Stored items
● ● ● ●

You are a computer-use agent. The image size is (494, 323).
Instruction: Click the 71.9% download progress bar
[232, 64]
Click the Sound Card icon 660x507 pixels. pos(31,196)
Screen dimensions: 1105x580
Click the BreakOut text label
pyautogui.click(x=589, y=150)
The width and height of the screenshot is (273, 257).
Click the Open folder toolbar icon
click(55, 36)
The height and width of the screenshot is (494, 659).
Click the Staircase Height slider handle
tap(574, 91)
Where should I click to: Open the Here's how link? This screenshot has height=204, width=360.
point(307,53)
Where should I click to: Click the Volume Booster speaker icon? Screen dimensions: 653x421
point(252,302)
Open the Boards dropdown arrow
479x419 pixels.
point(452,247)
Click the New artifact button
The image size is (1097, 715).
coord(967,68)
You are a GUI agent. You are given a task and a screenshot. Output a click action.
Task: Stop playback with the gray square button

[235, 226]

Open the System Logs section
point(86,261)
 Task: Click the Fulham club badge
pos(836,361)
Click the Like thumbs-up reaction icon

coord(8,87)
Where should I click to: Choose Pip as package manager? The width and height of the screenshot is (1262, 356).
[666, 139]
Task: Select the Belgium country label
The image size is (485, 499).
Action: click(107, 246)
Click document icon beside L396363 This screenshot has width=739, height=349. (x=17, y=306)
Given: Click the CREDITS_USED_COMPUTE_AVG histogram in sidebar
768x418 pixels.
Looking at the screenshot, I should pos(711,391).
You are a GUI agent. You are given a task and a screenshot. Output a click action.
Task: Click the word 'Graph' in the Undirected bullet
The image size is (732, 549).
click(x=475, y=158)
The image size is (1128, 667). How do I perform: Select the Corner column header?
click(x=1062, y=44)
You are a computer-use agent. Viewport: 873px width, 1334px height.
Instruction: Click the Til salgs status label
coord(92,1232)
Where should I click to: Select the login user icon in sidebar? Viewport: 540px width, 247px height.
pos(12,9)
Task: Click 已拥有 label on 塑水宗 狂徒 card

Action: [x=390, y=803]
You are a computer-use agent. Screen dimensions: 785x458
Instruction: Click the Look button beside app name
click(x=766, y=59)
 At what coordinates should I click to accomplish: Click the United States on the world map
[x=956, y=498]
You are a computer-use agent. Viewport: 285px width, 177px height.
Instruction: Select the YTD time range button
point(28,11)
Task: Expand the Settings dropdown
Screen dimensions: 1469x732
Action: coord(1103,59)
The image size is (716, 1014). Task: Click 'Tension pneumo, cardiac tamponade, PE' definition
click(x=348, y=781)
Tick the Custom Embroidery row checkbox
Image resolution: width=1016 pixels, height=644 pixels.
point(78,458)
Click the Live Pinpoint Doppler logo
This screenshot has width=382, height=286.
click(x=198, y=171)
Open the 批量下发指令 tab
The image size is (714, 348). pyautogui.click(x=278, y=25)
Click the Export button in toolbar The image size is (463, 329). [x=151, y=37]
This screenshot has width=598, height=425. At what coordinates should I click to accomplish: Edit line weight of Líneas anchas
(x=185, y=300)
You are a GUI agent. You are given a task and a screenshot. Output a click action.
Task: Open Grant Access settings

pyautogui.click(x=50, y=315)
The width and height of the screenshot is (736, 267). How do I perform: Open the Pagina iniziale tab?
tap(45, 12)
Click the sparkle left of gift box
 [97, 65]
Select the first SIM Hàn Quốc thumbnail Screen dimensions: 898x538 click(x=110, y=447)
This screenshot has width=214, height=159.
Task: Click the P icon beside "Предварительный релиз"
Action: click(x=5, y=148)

● ● ● ●

§ ABOUT THIS TASK:
Whenever the string "computer" turns up in a line above, copy that line out.

§ SOLUTION TO THE PROBLEM:
You are a computer-use agent. The image size is (494, 323).
You are a computer-use agent. Viewport: 873px width, 1334px height.
You are a computer-use agent. Screen dimensions: 785x458
You are a computer-use agent. Viewport: 285px width, 177px height.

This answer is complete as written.